A few farmers, bringing in their produce from their gardens, gazed with keen interest at the beautiful animal and her gallant rider. The hour was indeed early for such a fine gentleman to be about.
Soon the rough paving of the town was left behind; the sun, who at first had hidden his newly-awakened glory behind a bank of clouds, now burnt his way through these heavy veils, and threw across the morning sky living flames of rose, of orange, and of vivid gold and tipped the towers and spires of distant Paris with innumerable tongues of fire.

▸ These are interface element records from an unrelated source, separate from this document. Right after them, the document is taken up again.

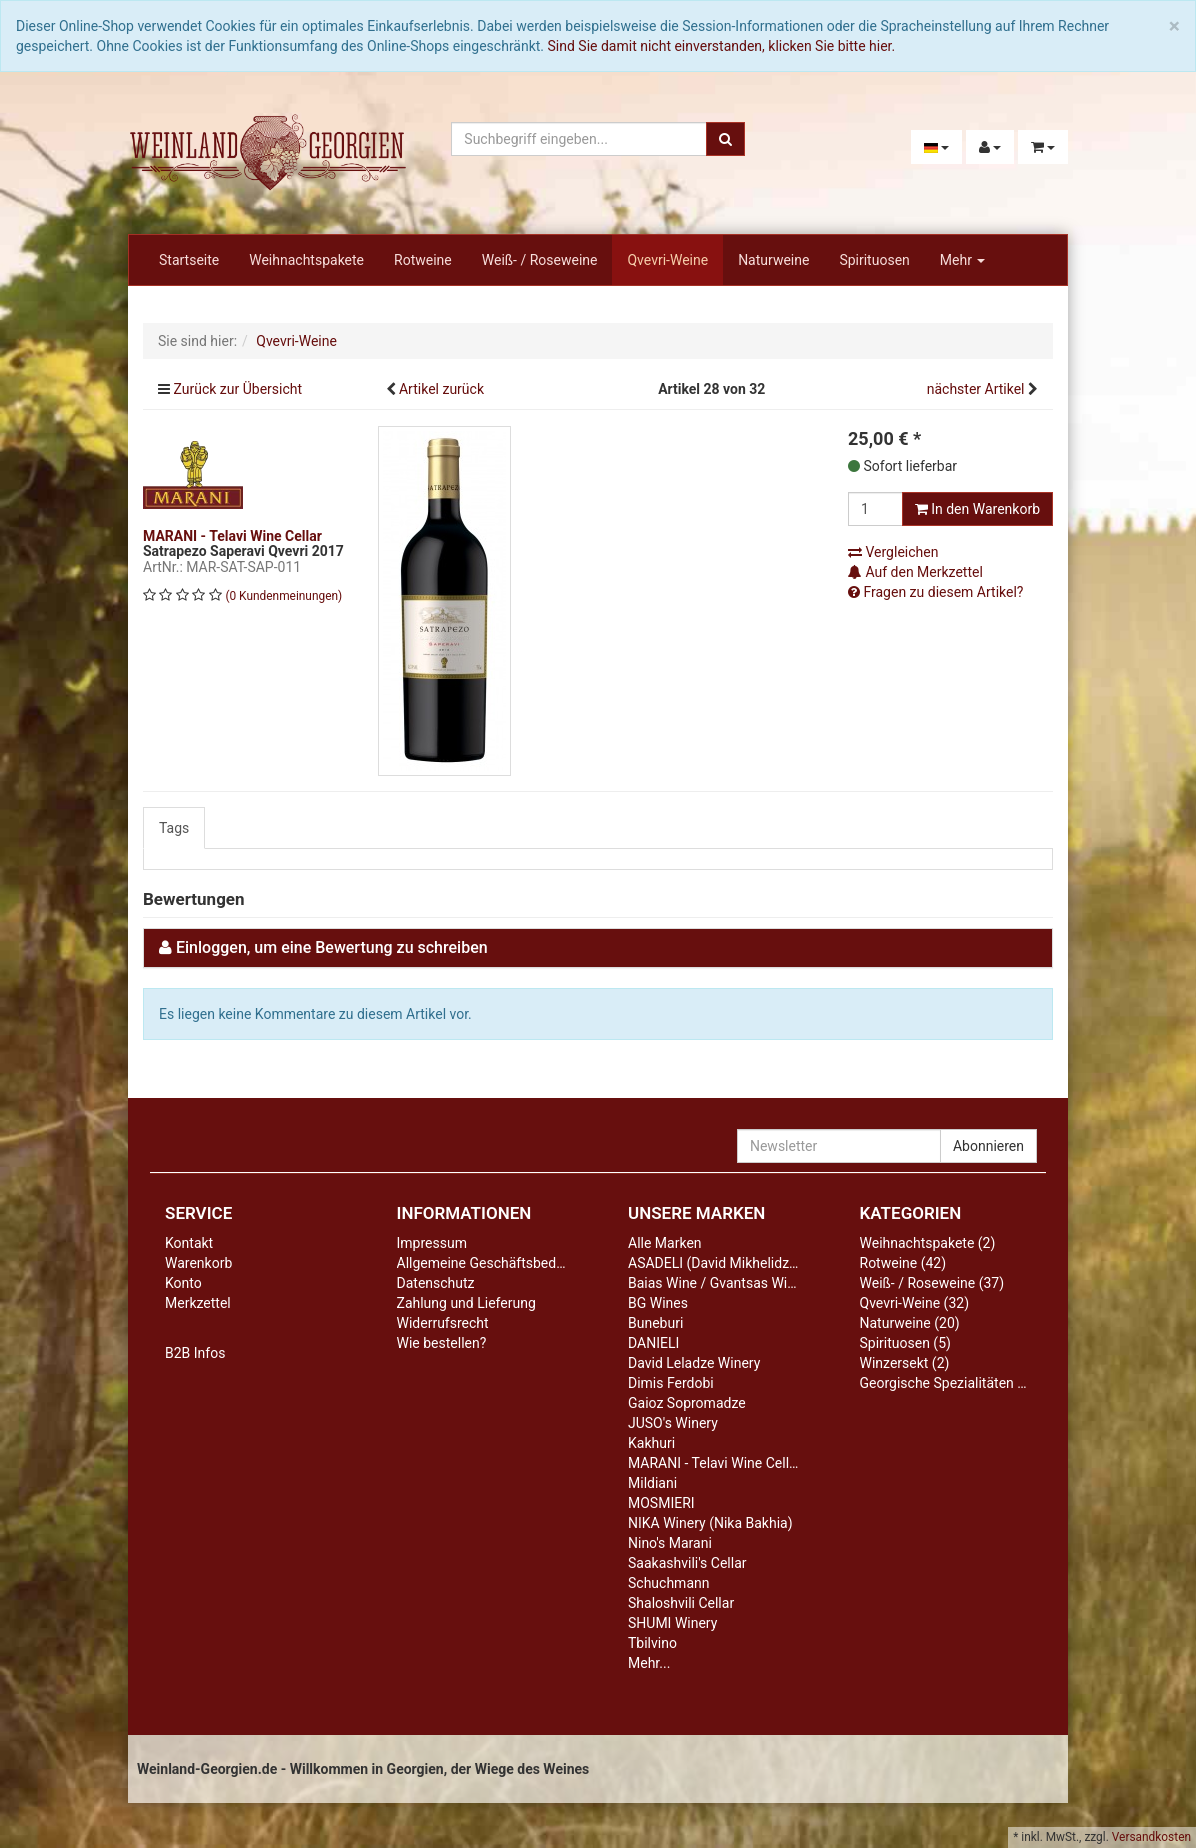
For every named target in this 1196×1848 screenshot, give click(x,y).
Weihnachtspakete (306, 260)
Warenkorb (198, 1263)
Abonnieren (988, 1146)
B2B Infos (195, 1353)
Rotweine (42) (903, 1263)
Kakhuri (651, 1443)
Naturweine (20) (910, 1323)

Far away the clock of Notre Dame tolled the hour of five. Gaston cursed inwardly. It was later than he thought, later than he had intended to make a start. That business of the duel had kept him up longer than usual and he had felt lazy and tired in the morning. Now he would have to make top speed, and he did not feel as alert, nor so well prepared for the fatigues of a long day's ride, as he would have been two years ago, before the enervating dissipations of court life at Versailles had undermined the activity of his youth.
Fortunately the ground was soft and dry, the air keen and pure, and Gaston spurred his horse to a canter across the fields.
CHAPTER XXXIII
THE RIDE
It is one hundred and fifty leagues from Versailles to the harbour of Le Havre as the crow flies, one hundred and eighty most like by road and across fields.

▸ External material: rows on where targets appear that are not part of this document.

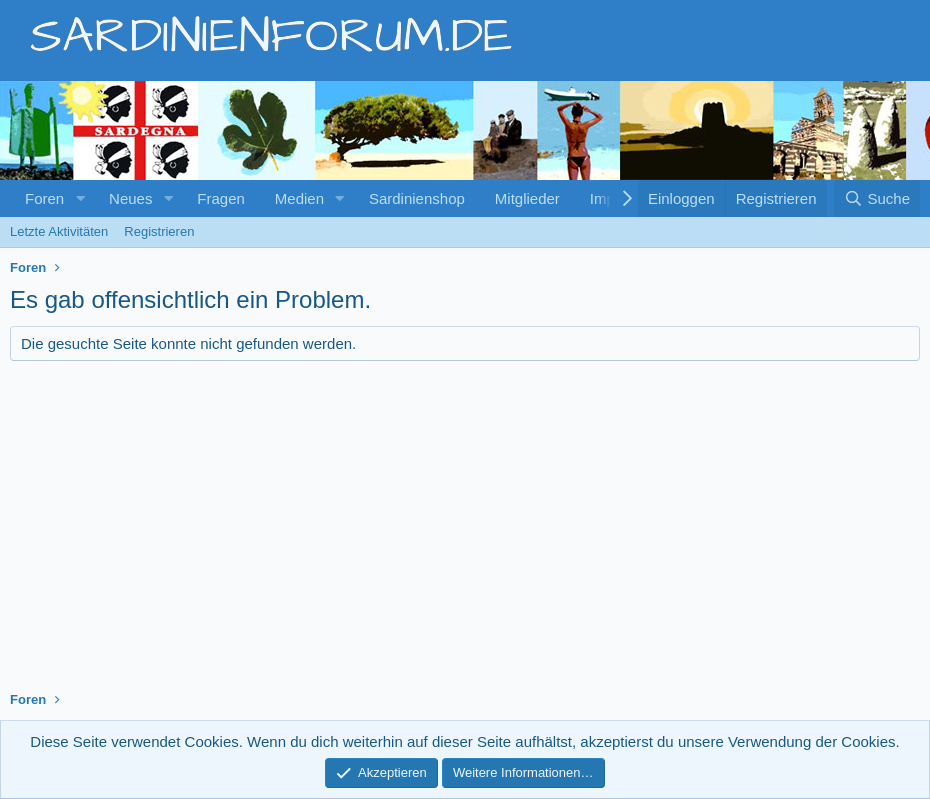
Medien (299, 198)
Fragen (221, 198)
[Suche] (877, 198)
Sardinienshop (417, 198)
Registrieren (159, 231)
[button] (80, 198)
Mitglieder (527, 198)
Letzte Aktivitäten (59, 231)
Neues (130, 198)
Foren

Gaston had twelve hours in which to cover the ground, a good horse, and the enthusiasm born of empty pockets when two and a half million livres loom temptingly at the end of the journey.
The fields, after the corn harvest, were excellent for a gallop, yielding just sufficiently to the mare's hoofs to give her a pleasant foothold, but not in any way spongy, with good stubble to give resistance and the sandy soil below to prevent the slightest jar. Riding under such conditions, in the cool hours of the morning, was distinctly pleasant.
Gaston reached Nantes soon after seven, having covered close on forty leagues of his journey without unduly tiring Belle Amie. He was a good rider and knew how to ease her, and there was Arab blood in her. She made light of the work, and enjoyed her gallops, being of the breed that never shows fatigue, own daughter to Jedran who had carried Maurice de Saxe on his famous ride from Paris to Saargemund, three hundred leagues in eighteen hours.